Segment Open

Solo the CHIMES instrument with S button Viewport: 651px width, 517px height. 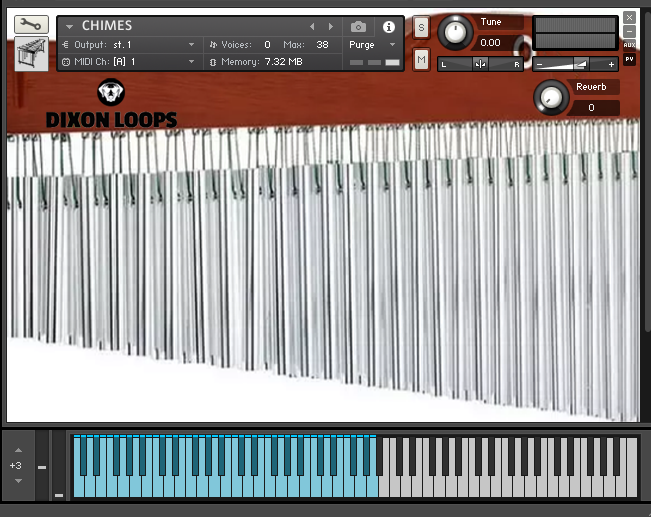[421, 27]
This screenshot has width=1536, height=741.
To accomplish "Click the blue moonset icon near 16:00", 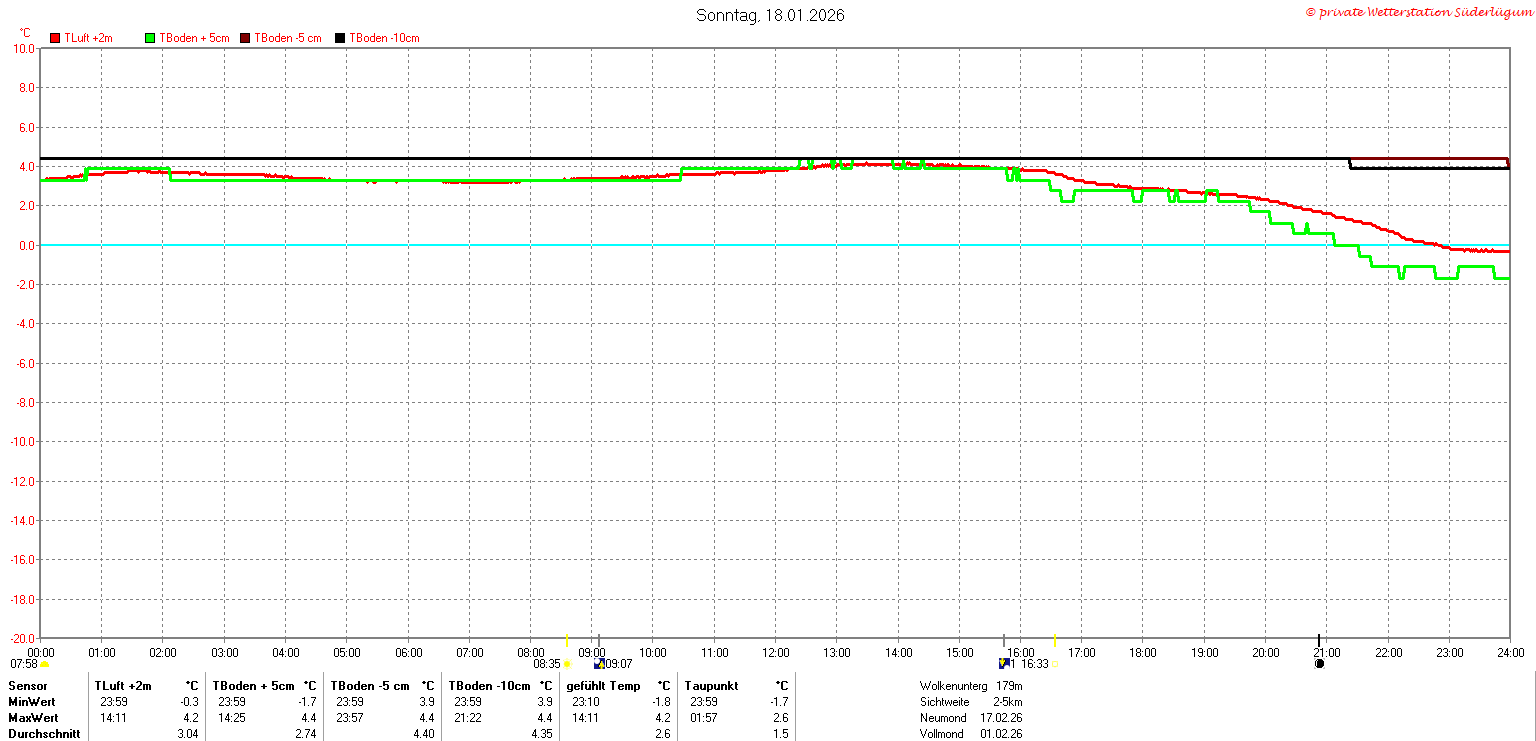I will click(x=1004, y=663).
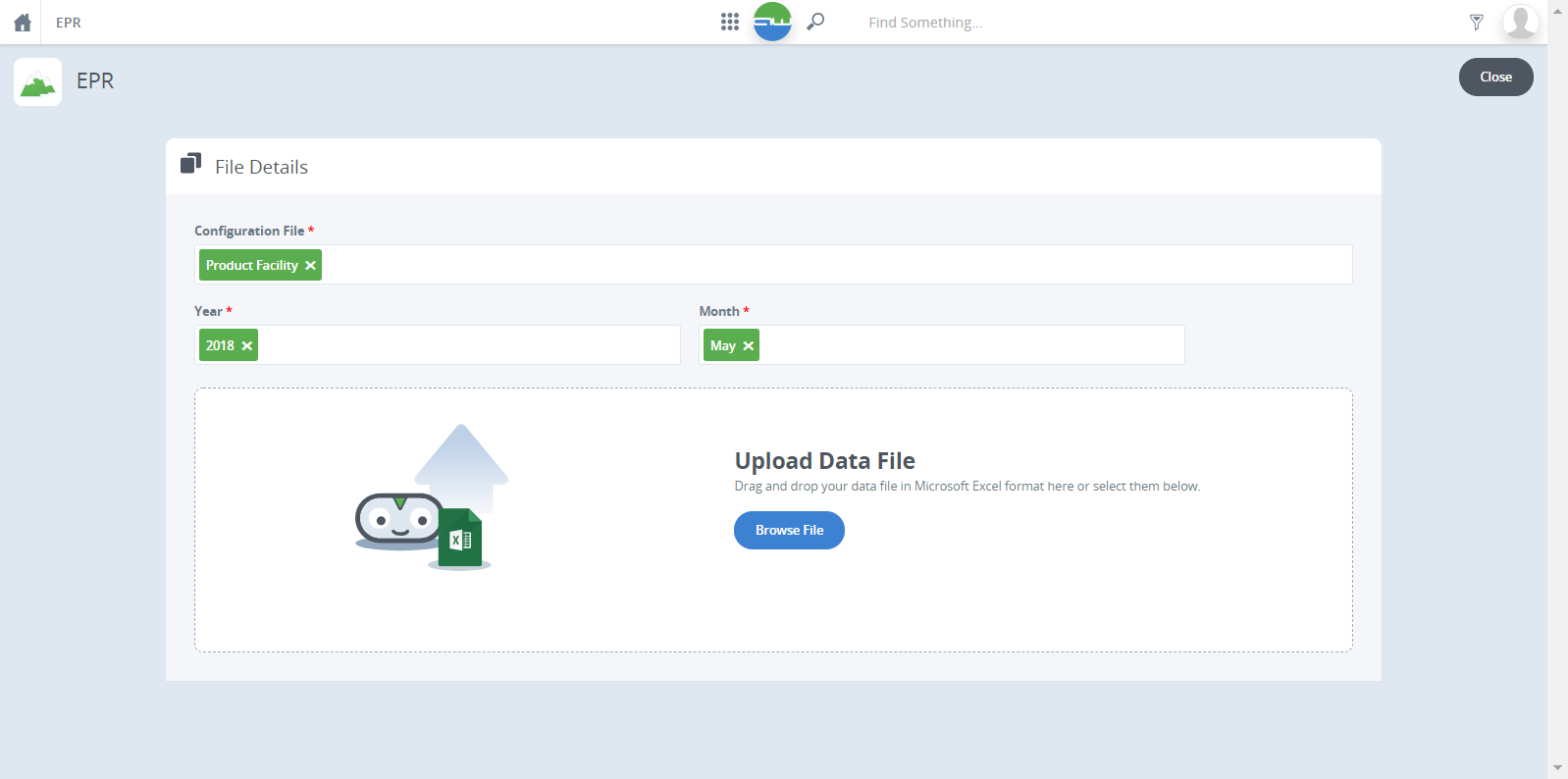Open the user profile avatar
This screenshot has height=779, width=1568.
[1520, 22]
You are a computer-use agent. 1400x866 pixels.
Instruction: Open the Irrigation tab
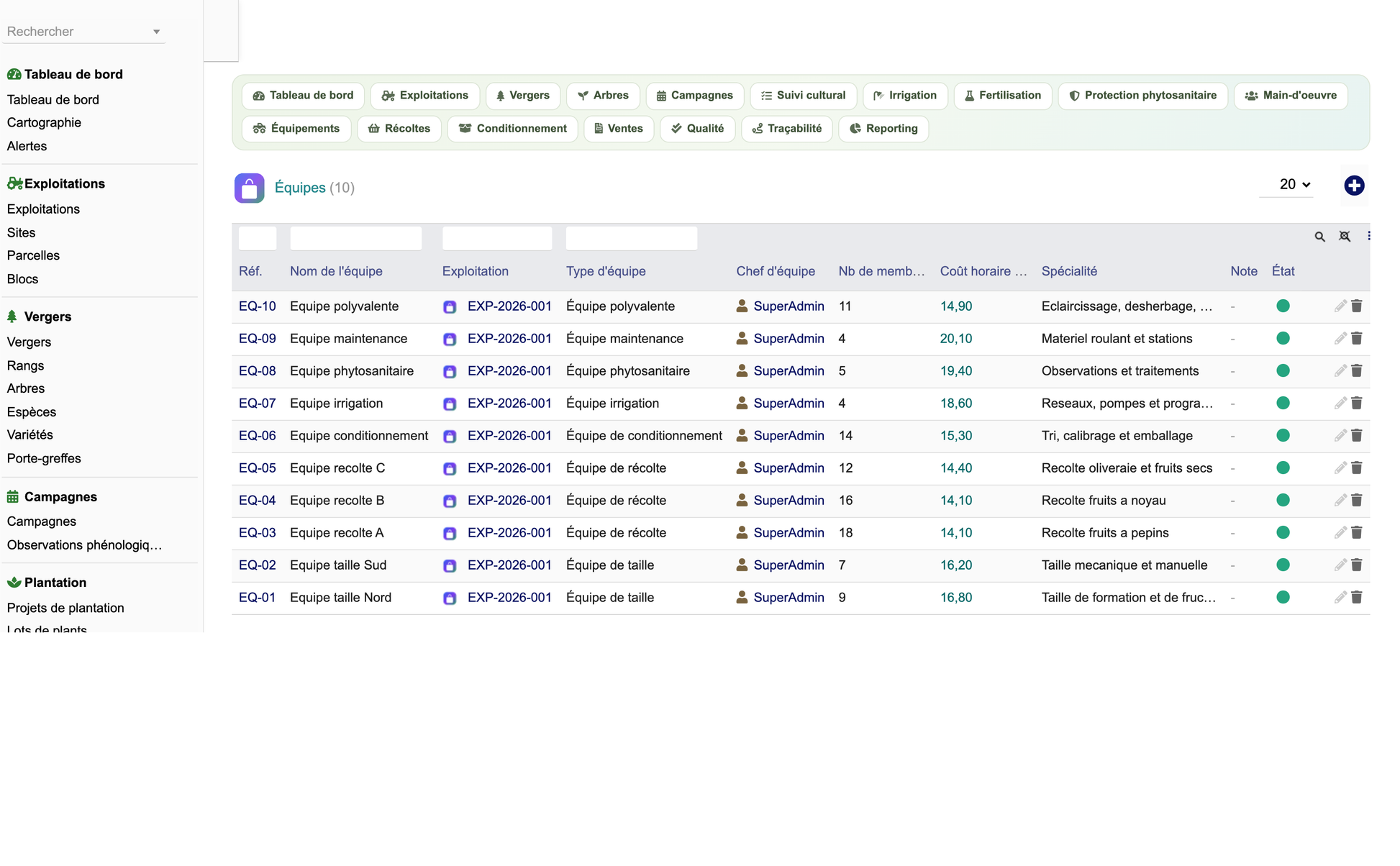pos(905,96)
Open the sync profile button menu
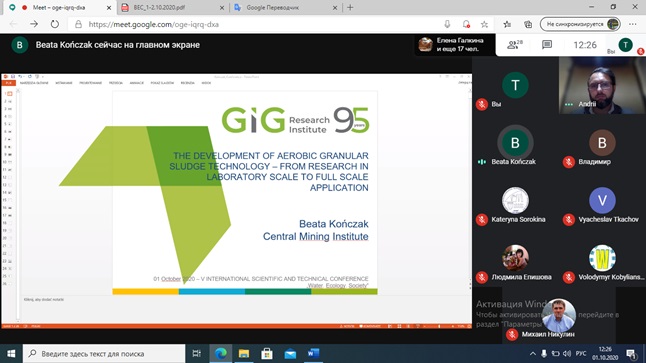 pos(580,24)
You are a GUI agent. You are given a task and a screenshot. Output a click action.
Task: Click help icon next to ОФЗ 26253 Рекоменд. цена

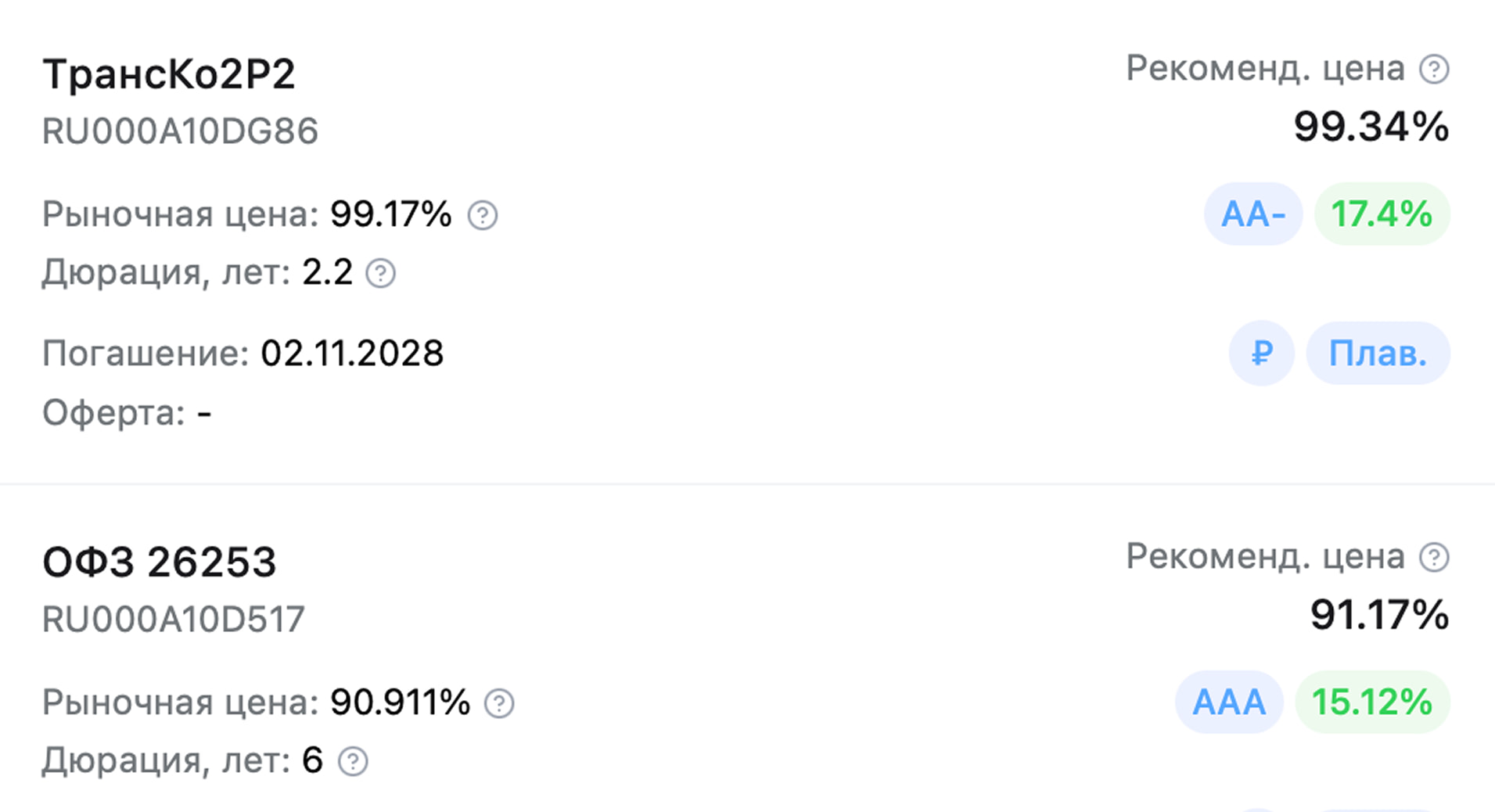[1434, 558]
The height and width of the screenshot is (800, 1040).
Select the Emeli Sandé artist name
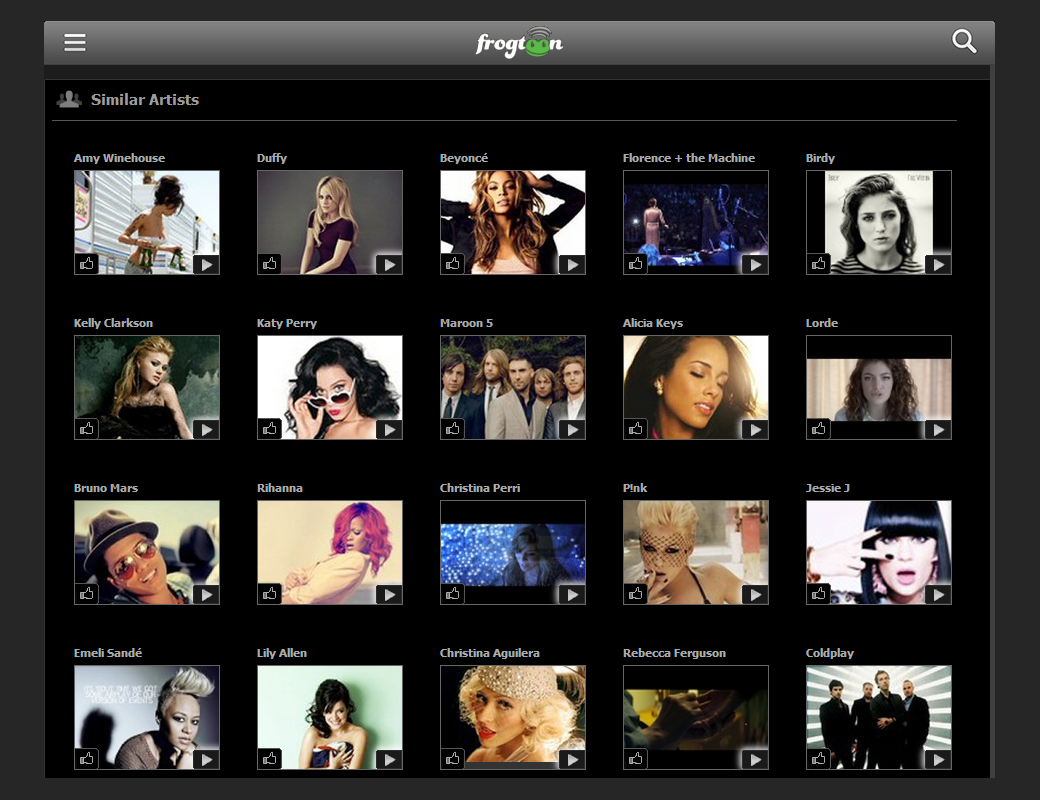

Segment Closed

Give again exactly the lines from the one that contains "Instruction: Open the Irrigation tab" through the end of the material, both ends included, omitting the pictures.

Instruction: Open the Irrigation tab
pos(905,96)
Open the sync profile button menu
 pos(580,24)
You are a GUI agent. You are given a task and a screenshot. Output a click action.
Task: Click help icon next to ОФЗ 26253 Рекоменд. цена

[1434, 558]
The height and width of the screenshot is (800, 1040).
Select the Emeli Sandé artist name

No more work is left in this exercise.